Death of sun, 1993-1994, oil on canvas 230 x 200 cm, vl. Oil Industry of Serbia a.d, Novi Sad, photo V. Popovic

It is difficult to define feelings. Painting was a necessity for Ljuba, and was he happy while he was painting or when he would finish the painting?
One cannot speak of happiness, not even of pleasure. It was more like fulfilling a mission, a search mission, without a clear outcome. As soon as he finished a painting, he would see that as soon as he was away – although in the course of his work he seemed to be the most important, he summed up the essence of what he was supposed to express. He didn’t keep any of the pictures for himself. The act of painting was more important to him than the finished product.
  In front of his old paintings, he always had the strange feeling of “being done by someone else”. How to explain it. The special condition he was in while creating? Or its own evolution? In any case, he was only interested in the paintings he is currently working on.

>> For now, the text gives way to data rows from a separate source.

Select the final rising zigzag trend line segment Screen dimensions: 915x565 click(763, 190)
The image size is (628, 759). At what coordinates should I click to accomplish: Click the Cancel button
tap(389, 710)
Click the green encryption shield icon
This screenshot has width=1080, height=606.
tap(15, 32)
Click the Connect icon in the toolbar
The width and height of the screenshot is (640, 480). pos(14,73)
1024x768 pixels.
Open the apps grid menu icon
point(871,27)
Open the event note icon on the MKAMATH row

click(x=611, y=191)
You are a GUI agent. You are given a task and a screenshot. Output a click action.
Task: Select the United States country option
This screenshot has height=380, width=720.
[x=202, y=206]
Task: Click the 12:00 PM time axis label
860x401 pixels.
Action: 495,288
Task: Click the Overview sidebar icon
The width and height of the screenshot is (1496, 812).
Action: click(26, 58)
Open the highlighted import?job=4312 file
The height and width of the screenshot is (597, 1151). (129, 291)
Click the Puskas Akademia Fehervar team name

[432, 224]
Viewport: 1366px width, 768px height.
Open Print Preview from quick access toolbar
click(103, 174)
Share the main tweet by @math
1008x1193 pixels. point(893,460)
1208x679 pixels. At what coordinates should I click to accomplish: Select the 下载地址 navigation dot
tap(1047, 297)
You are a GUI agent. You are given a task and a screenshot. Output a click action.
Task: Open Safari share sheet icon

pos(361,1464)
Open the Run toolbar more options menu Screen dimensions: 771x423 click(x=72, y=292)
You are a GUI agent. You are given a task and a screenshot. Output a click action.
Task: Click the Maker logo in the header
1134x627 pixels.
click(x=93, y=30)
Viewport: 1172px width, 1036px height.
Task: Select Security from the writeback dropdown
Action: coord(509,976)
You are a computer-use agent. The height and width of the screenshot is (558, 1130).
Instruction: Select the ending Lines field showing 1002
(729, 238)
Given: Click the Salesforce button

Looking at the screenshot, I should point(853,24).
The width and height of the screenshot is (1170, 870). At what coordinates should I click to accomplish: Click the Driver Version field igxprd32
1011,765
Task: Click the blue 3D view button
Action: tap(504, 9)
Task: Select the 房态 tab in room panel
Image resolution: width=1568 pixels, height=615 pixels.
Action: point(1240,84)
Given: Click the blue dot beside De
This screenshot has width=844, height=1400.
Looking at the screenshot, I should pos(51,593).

It’s amazing the communication that Ljuba had with the canvas … Did he ever explain what a “special condition” he was in while working? Painters like to say that they feel like a medium, a mediator through which it expresses itself, exerted by some higher power.
I mentioned something in that sense a while ago, but Ljuba never said that. Most often he spoke of “the amount of energy”. That necessary energy was not the same as when he needed to start working on a new image and when he was refining or correcting the image. The willingness to start a new painting felt like an accumulation of energy, a positive tension, a desire to take brushes, to summon something to the canvas, to establish a dialogue between, he said, “his insides” and what was beginning to emerge on the canvas. It should be said that Ljuba worked every day, without exception, for at least two to three hours. When he wasn’t ready for the radical moves in the picture, he devoted himself to detail. Worked on the microstructure of the image. If the painting, for example, in the process of color matching, required that something red be set in one part of it, it would often be a formless red stain at first, which it would only subsequently transform into the head of a demon, into a female genitalia, into an orchid. , in a fruit tree… or in something abstract, made up of those swirling and short brush strokes (which no one will ever be able to imitate)… He jokingly called it “snapping”. So when he did not have enough energy to engage in major artistic interventions, he engaged in “kicking”.